面白い本を気の向くまま好きな時間だけ読めるって素晴らしい。上下それぞれに1日ずつ時間をかけて読み終わりです。
作者の冲方丁さんが書かれた作品は多数ありますが、題材も作風も本当に今までにないユニークな一冊になっているんじゃないでしょうか。江戸時代に実在した渋川晴海なる人物が新たな日本の暦を造り上げるまでの生涯を綴った、史実をもとにしたノンフィクション風味の時代小説フィクションです。今までSFやらファンタジーやらの空想の世界を書いていた分ガラッと変わったなーとの印象を受けますが、どっちも想像の世界だから根っこは変わらなくてたいして違いはないのかもね。ただ、"えん"という女性キャラクターがいるのですが、実にファンタジーなあざとい描かれ方をしていて、この辺のテイストはライトノベルだろうと時代小説だろうと不変なんだなと納得するものがありました。あざとくたっていいじゃないか。ありがとうございます。
形は変わろうと戦いは戦い、筋力や兵器のバトルではなくて、鉛筆とそろばんでのパワーバトルとも言える様々な勝負は熱くなること必死の面白さです。強敵あり友あり挫折あり、そして勝利あり。熱中できる要素は十二分です。

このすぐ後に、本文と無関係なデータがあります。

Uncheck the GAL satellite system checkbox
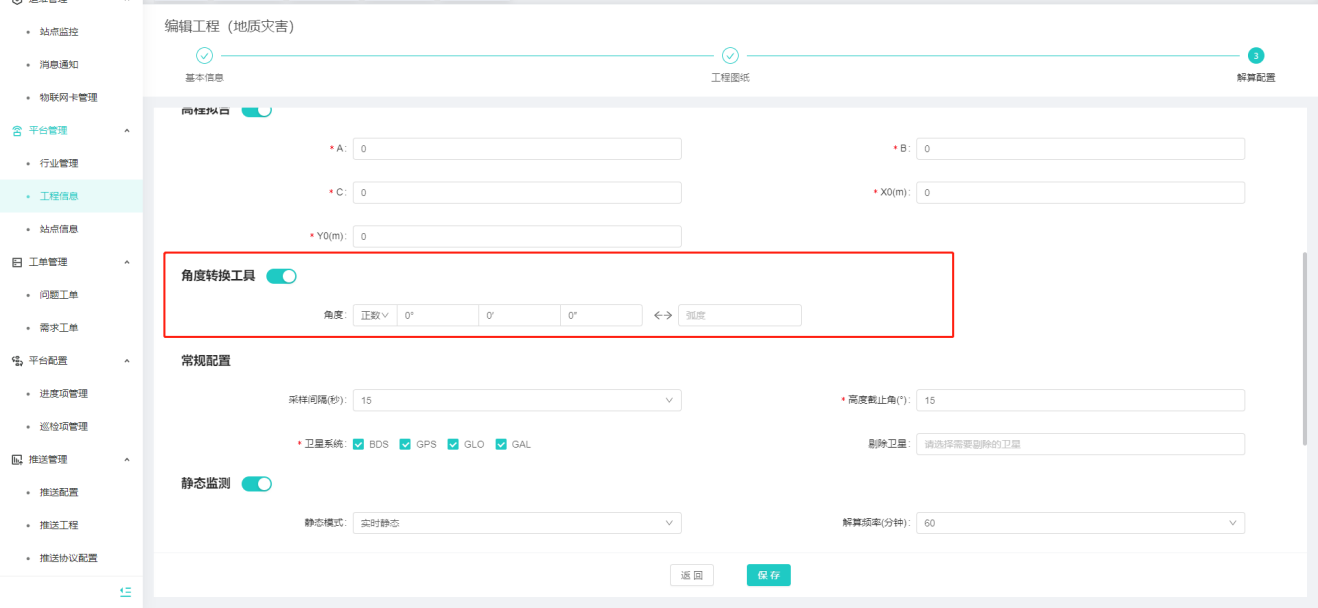 pyautogui.click(x=501, y=444)
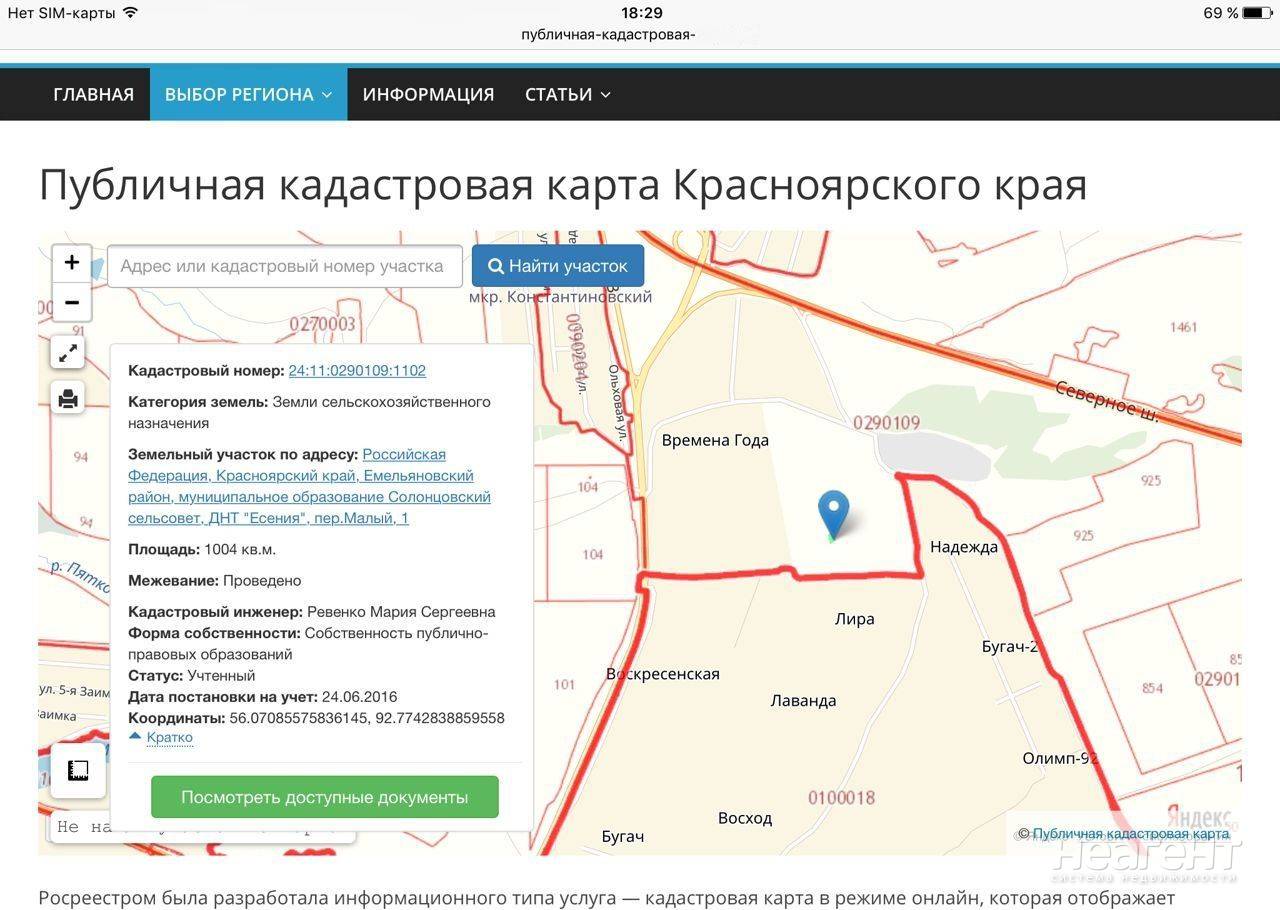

「暦を変えることがそんなに大変なことなの?」とか、「どうして日本中を巻き込む自体になるっていうの?」という素人の疑問は、この本を読み終わる頃にはきっと「ばっかおめー!どう考えてもめっちゃ大変な事に決まってるじゃないか!すげーな!良く出来たな!」という感想に変わっていることでしょう。とても分かりやすく物語に引き込んでくれるので、安心して読みましょう。
きっとこの作者さんのことだから面白いだろうと思いましたが、やっぱり面白かったこの幸せ。願わくば放置している他のシリーズにも手を付けてほしい気持ちがありますが、誠に贅沢な願いというものです。きっと続編だろうと新作だろうと楽しませてくれるに違いないもんね。